Lisez un texte sur la fin des vacances, la rentrée et le retour au cocon familial. Le quiz travaille le vocabulaire avancé des sentiments, de la famille et des images utilisées par l'auteur.
Famille je vous aime : rentrée et vie familiale
Famille je vous aime …
” L’été agonise; les derniers vacanciers s’en vont. Déboussolés par l’absence des cousins et des copains, mes rejetons font leurs valises avec un mélange de morosité et d’excitation. C’est la rentrée ; elle signifie le retour à la norme, le repli dans le cocon familial. Nous allons nous retrouver entre nous et cette perspective efface la brume de mélancolie qui enveloppe le village presque inanimé. La reprise du boulot et de l’école n’est pas vraiment désolante quand on jouit du privilège de vivre en famille. Une marmaille pour semer le désordre, une mère pour le gérer, un père pour exercer une fiction de règne : voilà mon idéal de bonheur ici-bas (…). Certes je suis tenté, comme chaque année à l’approche des feuilles mortes, de rester ici quelques jours, seul, afin de procéder dans le calme à la rumination de mes fantasmes. Il m’arrive de succomber à ce mirage. Très vite l’ennui m’accable, je flotte dans ma tranquillité (…).

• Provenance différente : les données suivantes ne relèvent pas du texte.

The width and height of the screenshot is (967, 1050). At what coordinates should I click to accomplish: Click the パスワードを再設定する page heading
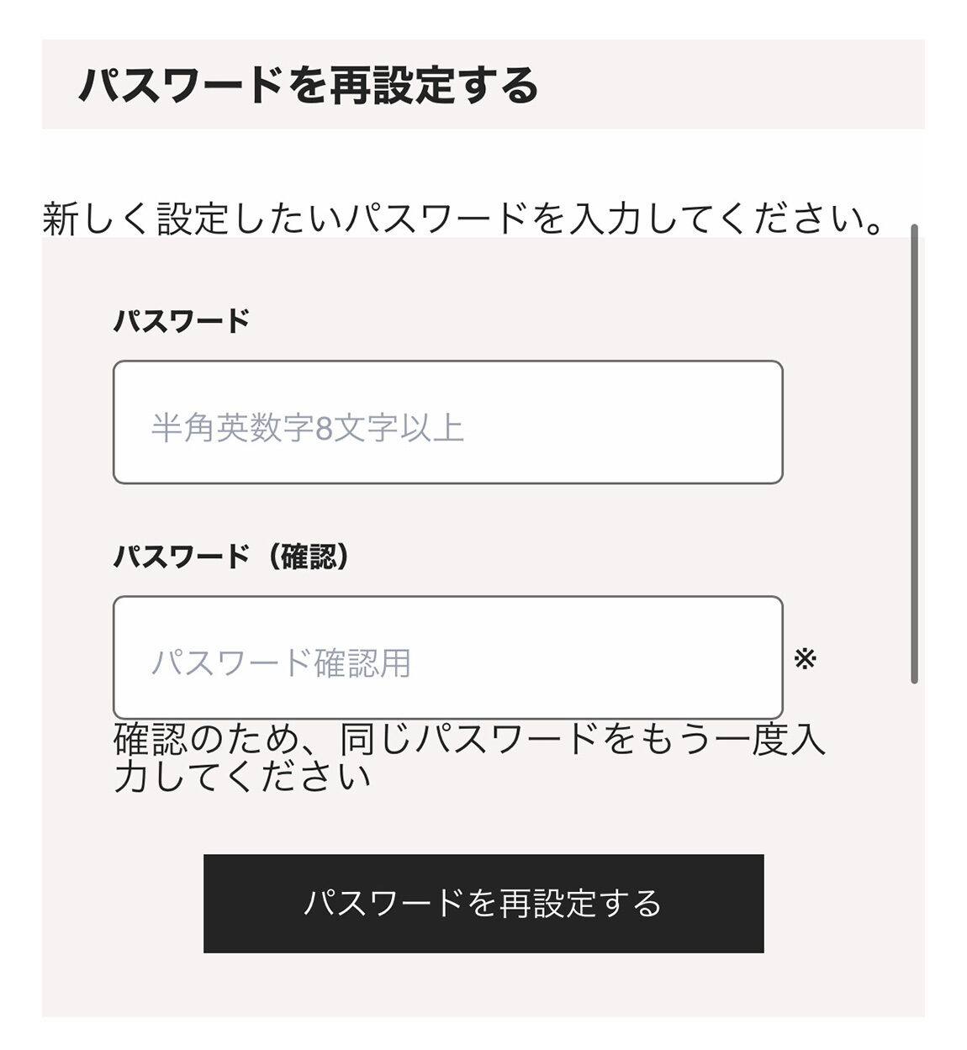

C’est la même chose lorsque je largue les amarres. Passée l’ivresse des départs, je compte les jours qui me séparent d’eux. Au fond, je ne pars à la chasse aux émotions que pour leur ramener un butin d’images colorées (…). Je n’existe au sens plein du terme qu’en référence à ma tribu, et les ailleurs où je bourlingue valorisent tous notre terrier. C’est pourquoi j’assiste sans déplaisir aucun au bouclage des valises. Marie rentre en sixième : dès demain nous parlerons anglais à table pour la mettre dans le bain. Jean veut s’inscrire au club de foot : j’ai promis de lui acheter des crampons, pour peu qu’il s’abstienne pendant quelques jours de gifler François, lequel aborde la lecture avec un enthousiasme des plus incertains. Va-t-on mettre Henri à la maternelle ? Je suis pour, sa mère hésite (…). Tout cela nous promet des débats, des pugilats, des émois, des rires et des larmes. Surtout des rires. Evidemment, les lois étant ce qu’elles sont, je serais plus riche sans enfants, et fiscalement avantagé si je n’étais pas marié. Mais je poursuivrais sans appétit une existence sans finalité et sans allégresse.(…) En toute hypothèse, famille je vous aime … “.
Denis Tillinac
dans Madame Figaro, 6 septembre 1986.